Após as sucessivas negativas da justiça federal, a defesa de Lula levou o caso para o STF, que, por meio de seu presidente, o ministro Dias Toffoli, ignorou a “impossibilidade logística” alegada pela primeira instância e autorizou a Polícia Federal a levá-lo a São Paulo – mas não sem antes impor uma série de restrições também tiradas não se sabe da onde; o ministro permitiu que Lula fosse à capital paulista, onde seu irmão está sendo velado, mas não para o velório, e sim para uma unidade da Polícia Federal onde poderá se encontrar com os familiares que, se quiserem, podem levar o corpo do irmão ao local (é a primeira liberação de preso para ir a velório de familiar desde que não vá ao velório). Toffoli também proibiu o uso de aparelhos celulares e da imprensa no encontro, além de impedir o ex-presidente de fazer declarações públicas. Repetiu Lebbos ao elencar a “segurança” como fundamento de sua decisão.

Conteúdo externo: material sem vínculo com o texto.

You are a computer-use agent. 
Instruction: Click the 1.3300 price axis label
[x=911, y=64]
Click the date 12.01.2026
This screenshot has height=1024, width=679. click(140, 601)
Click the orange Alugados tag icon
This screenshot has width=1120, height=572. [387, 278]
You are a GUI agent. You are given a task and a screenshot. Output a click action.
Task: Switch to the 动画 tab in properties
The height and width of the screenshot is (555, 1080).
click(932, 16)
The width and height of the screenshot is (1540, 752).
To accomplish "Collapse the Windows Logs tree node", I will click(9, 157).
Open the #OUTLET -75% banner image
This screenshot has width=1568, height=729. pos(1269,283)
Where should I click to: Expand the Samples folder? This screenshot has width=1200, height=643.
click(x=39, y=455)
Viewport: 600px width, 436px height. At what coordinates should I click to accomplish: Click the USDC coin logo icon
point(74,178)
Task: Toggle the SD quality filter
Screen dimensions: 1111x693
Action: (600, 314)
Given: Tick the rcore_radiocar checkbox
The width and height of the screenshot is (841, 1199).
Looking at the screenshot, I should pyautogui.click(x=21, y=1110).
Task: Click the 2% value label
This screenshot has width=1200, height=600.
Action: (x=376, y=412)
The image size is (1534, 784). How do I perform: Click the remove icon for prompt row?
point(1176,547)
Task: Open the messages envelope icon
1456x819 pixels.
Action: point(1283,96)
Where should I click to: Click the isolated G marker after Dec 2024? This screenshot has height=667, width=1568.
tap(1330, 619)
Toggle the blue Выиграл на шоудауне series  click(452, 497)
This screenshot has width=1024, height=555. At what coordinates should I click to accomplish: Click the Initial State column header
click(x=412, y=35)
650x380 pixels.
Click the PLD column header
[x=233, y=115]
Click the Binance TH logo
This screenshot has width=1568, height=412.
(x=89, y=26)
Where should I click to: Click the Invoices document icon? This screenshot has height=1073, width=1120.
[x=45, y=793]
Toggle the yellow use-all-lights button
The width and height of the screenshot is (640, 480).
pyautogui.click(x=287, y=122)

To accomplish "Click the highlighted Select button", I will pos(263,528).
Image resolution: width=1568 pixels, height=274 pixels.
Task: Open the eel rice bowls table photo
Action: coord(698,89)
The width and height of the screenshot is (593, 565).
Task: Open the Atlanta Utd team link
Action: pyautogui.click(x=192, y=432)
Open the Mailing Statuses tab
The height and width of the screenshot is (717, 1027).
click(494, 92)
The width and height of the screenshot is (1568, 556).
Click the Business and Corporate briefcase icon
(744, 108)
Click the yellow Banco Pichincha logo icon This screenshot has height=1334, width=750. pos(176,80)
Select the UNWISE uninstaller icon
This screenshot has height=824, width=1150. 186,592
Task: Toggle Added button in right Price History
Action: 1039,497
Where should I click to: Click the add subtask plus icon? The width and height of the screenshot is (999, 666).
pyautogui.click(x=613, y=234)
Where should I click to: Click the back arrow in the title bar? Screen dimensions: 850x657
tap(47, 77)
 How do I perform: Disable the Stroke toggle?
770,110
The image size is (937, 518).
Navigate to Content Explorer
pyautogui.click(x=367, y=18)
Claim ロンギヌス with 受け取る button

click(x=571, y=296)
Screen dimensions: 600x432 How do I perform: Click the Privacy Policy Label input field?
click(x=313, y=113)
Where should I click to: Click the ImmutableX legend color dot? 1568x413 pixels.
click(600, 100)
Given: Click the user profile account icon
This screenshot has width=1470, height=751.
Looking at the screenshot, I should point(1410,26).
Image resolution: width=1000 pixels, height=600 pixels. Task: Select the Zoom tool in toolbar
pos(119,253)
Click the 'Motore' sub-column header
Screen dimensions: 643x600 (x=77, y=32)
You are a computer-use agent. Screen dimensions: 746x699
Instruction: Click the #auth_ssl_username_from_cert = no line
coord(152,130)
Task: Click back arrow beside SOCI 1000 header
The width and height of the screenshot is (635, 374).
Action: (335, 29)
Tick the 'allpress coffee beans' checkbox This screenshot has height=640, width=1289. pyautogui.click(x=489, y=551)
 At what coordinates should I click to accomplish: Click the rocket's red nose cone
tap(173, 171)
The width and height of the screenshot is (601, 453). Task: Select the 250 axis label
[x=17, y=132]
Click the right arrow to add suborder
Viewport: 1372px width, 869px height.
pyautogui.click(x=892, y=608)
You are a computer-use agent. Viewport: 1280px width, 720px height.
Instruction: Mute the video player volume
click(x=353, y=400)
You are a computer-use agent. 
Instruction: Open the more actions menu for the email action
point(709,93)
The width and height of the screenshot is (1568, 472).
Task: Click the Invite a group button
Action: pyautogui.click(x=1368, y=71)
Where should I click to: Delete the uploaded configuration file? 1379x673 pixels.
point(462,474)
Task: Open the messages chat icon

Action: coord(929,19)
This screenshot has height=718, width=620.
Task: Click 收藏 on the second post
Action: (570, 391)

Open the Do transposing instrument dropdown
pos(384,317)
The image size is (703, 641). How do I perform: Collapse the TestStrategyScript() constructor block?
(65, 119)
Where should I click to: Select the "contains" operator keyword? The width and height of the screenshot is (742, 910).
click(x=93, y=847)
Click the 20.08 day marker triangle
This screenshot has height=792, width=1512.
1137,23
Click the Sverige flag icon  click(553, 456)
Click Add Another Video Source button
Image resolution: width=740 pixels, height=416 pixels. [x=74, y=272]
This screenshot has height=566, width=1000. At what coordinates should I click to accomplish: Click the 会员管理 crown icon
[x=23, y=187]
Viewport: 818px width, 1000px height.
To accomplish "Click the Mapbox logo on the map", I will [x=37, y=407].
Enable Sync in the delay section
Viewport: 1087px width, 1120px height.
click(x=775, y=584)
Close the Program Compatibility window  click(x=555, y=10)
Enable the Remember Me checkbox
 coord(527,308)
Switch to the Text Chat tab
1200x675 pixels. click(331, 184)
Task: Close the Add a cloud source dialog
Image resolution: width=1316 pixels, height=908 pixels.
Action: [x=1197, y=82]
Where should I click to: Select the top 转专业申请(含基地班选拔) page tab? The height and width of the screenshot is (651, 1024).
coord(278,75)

Em uma passagem de O Mercador de Veneza, de Shakespeare, Shylock fundamenta o respeito a uma dívida da qual é credor no fato de que, uma vez não cumprida a obrigação, não é o seu direito que cai, mas o próprio direito de Veneza. Ao submeter a lei a conveniências particulares, criando exceções ao sabor de desejos privados e inconfessáveis, não é apenas Lula que perde. É a própria democracia.